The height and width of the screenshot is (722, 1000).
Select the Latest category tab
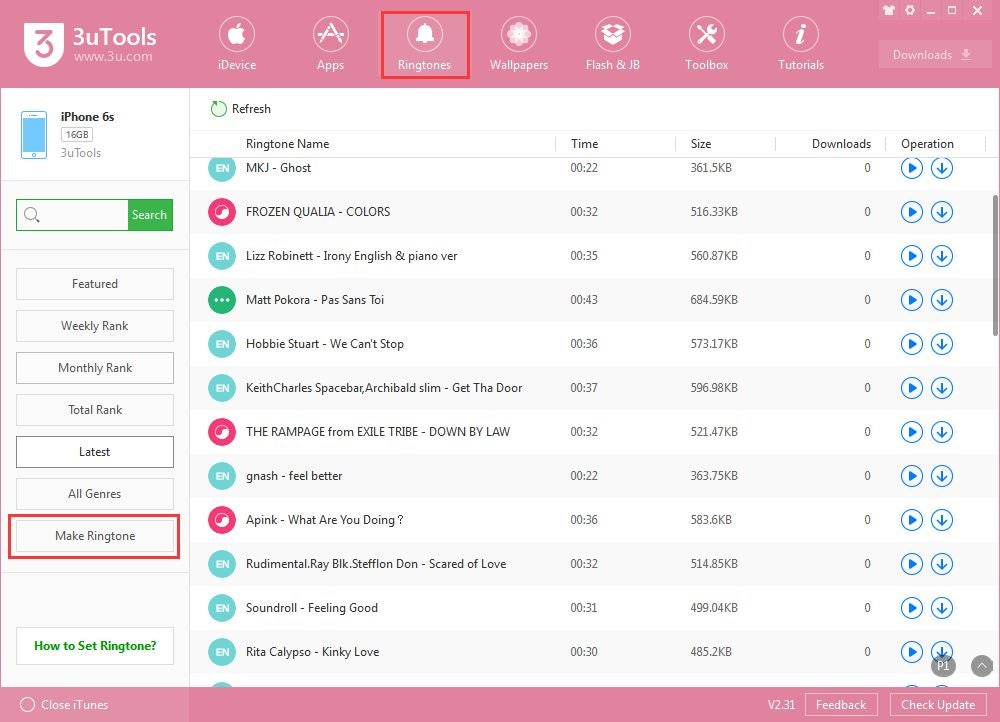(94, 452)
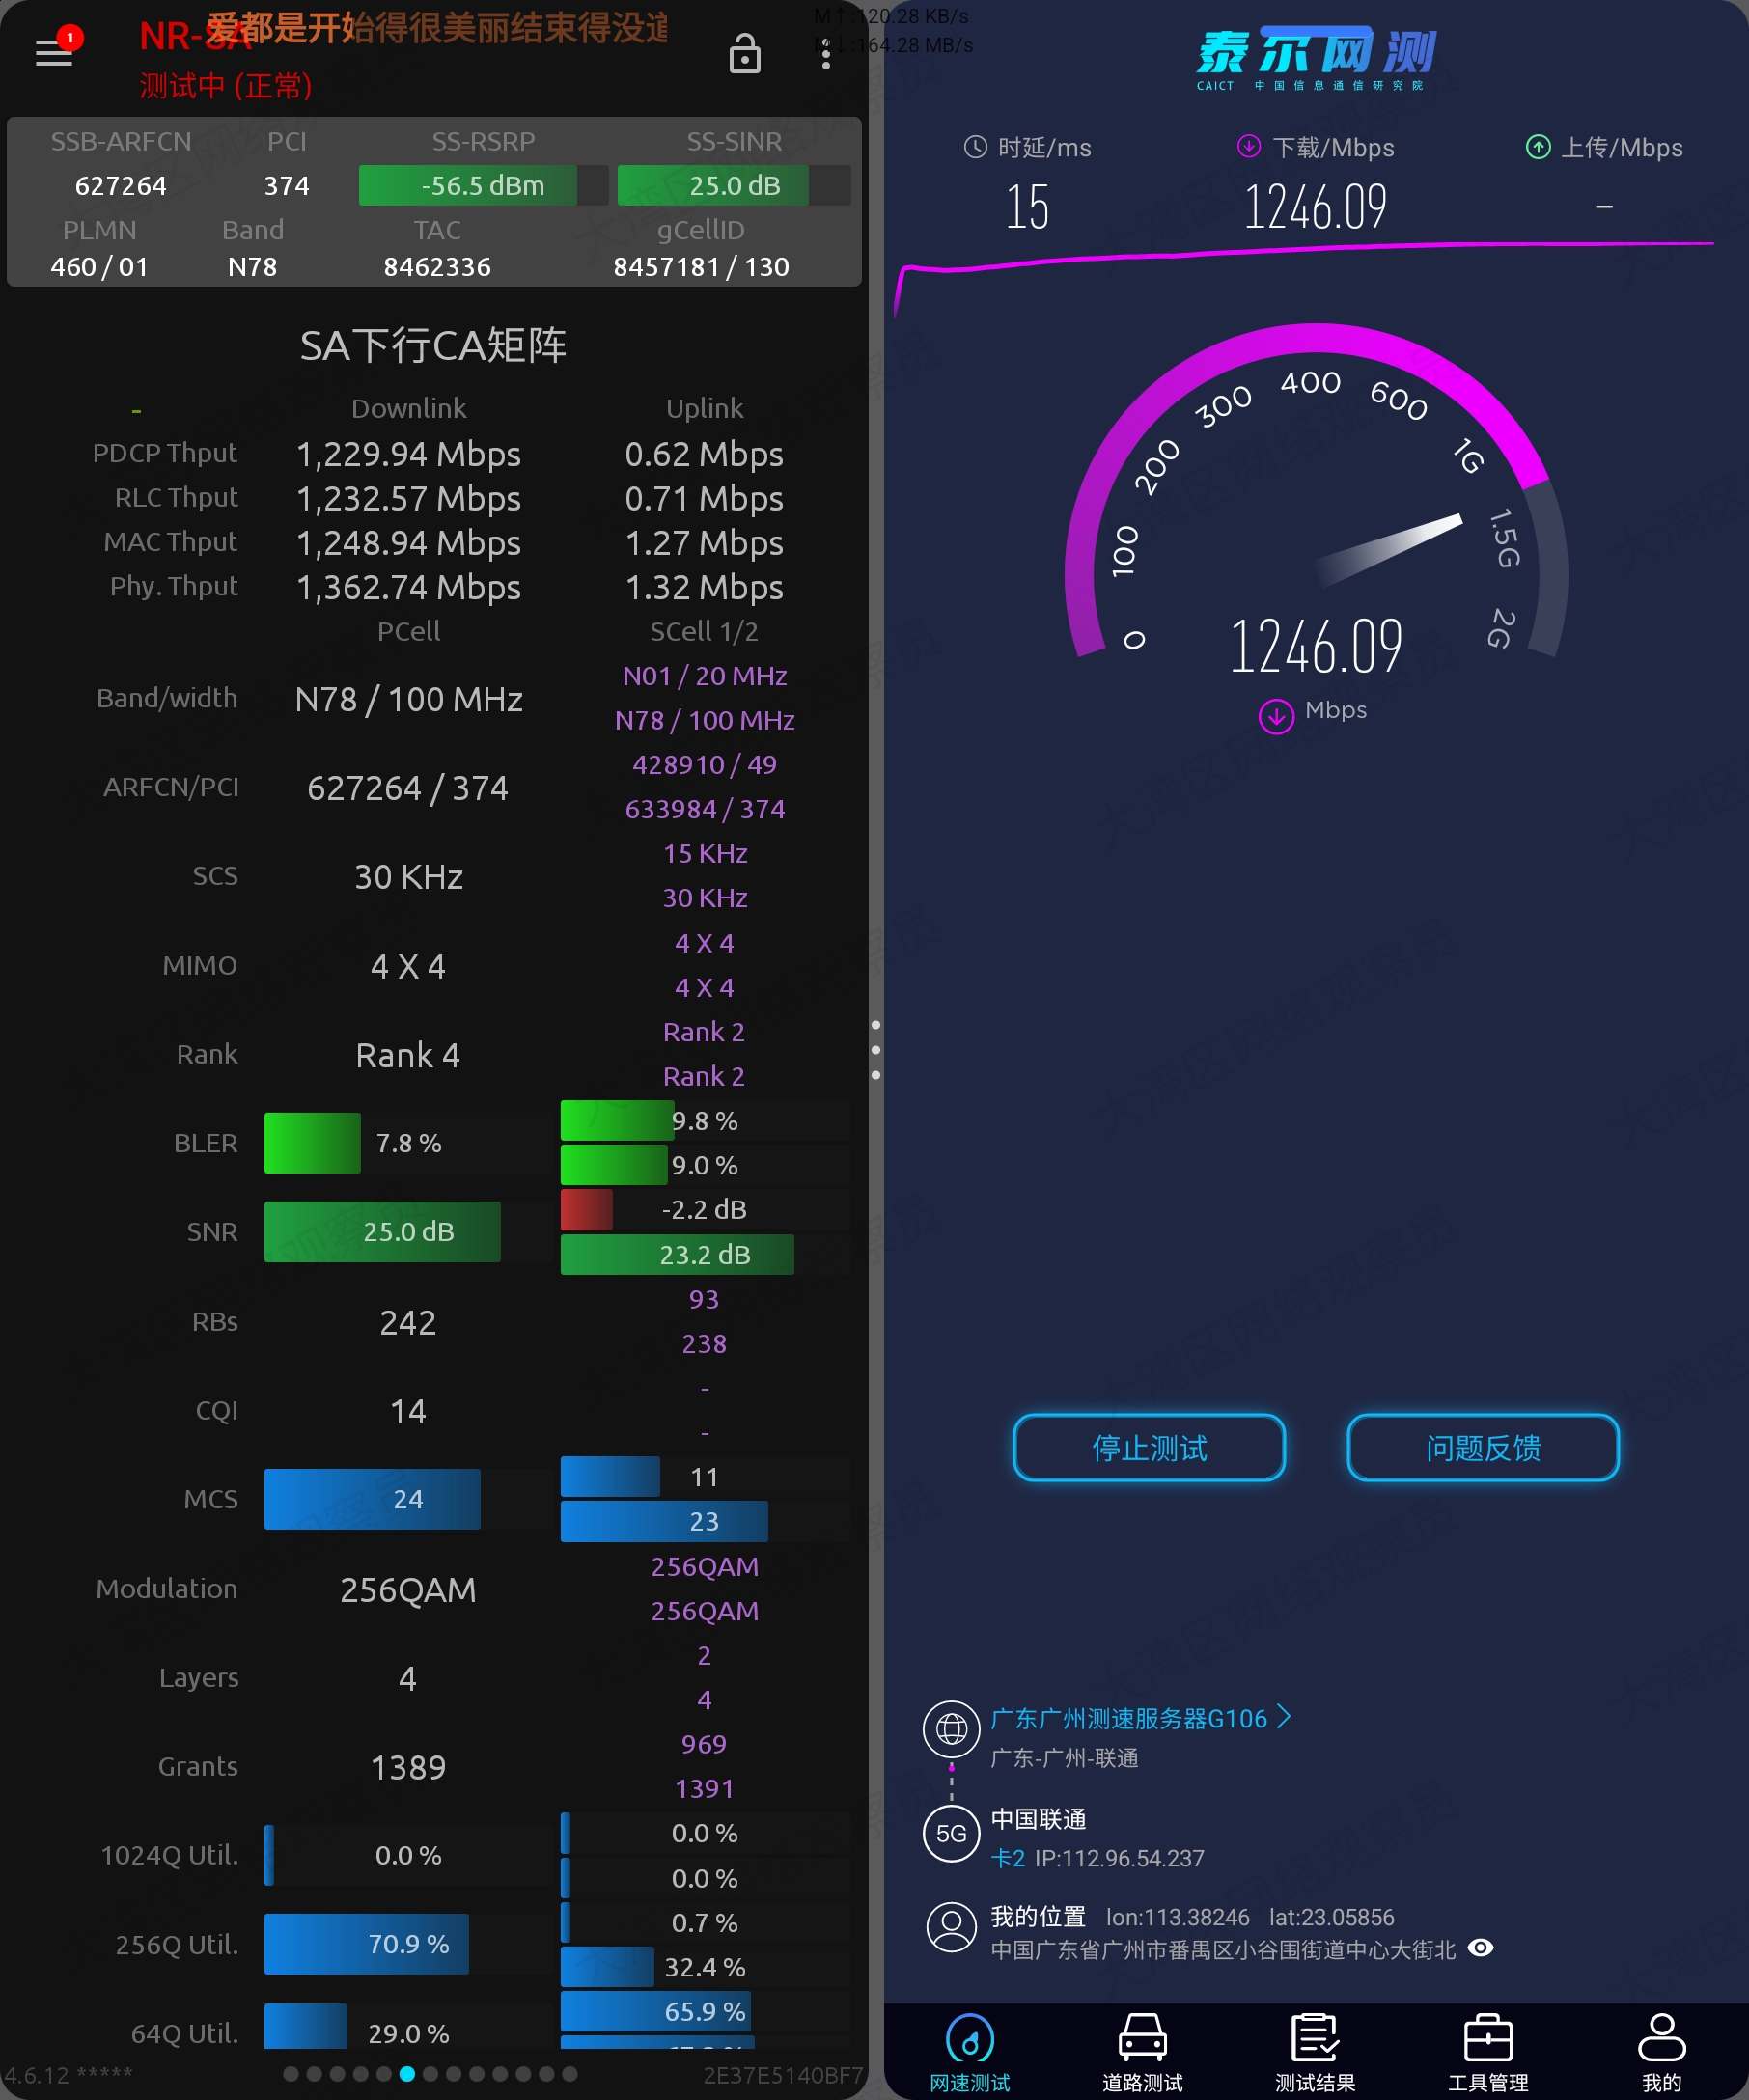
--
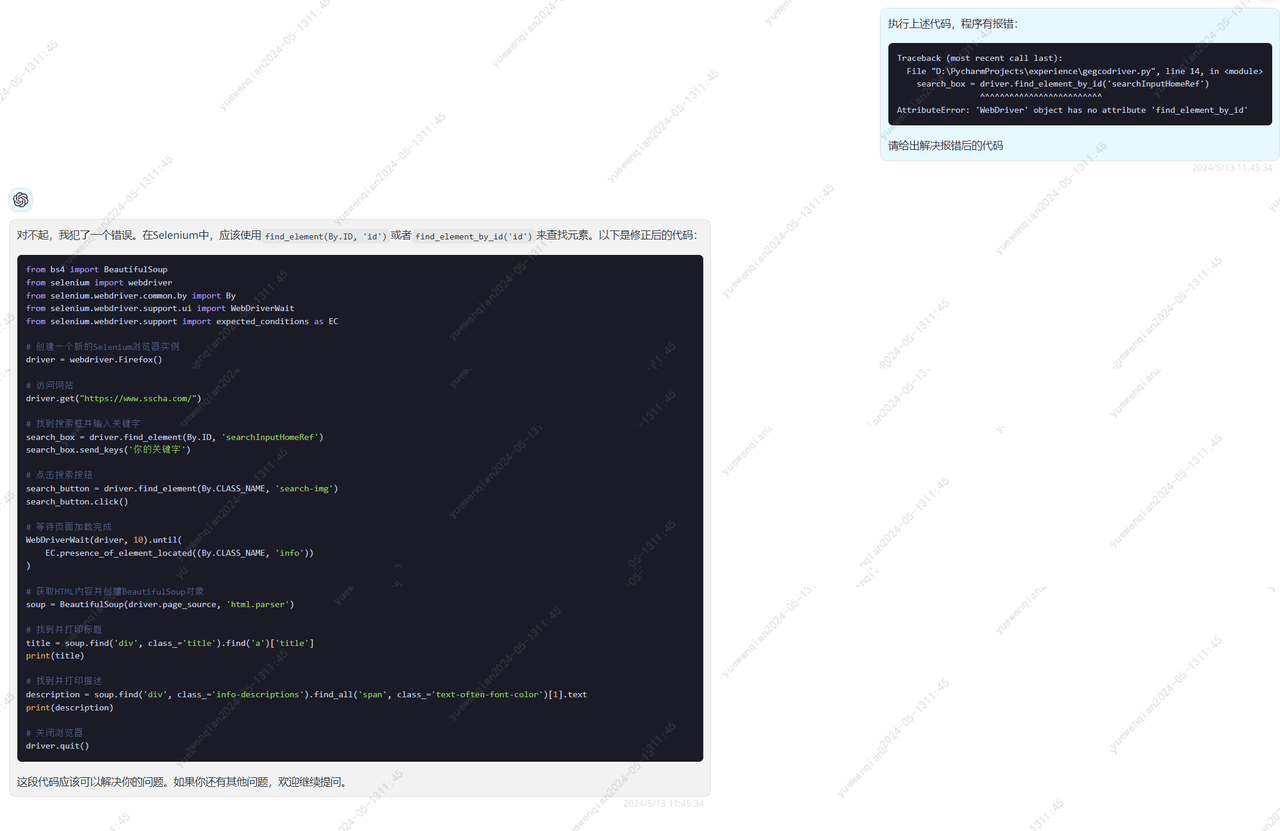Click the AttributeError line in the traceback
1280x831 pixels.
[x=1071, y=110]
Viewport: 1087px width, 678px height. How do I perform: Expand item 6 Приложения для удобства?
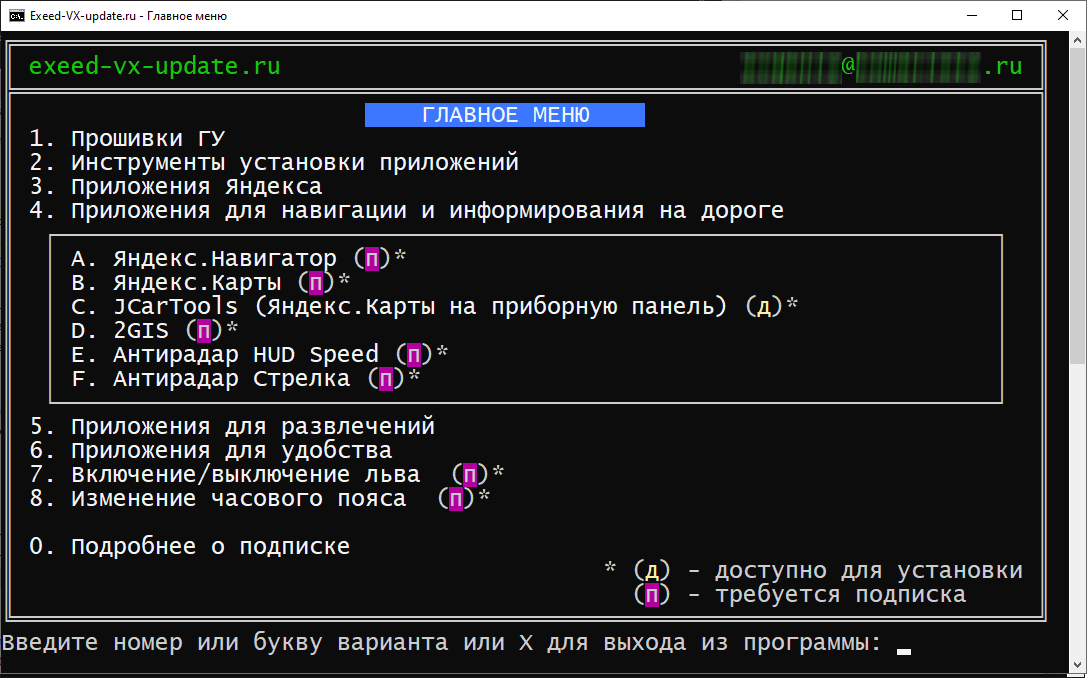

→ YOUR OBJECTIVE: The lines to return are those holding the string "width" anywhere in the listing above.

→ RESULT FOR THIS EXERCISE:
The height and width of the screenshot is (722, 1000).
Viewport: 1087px width, 678px height. How do I perform: Expand item 6 Приложения для удобства?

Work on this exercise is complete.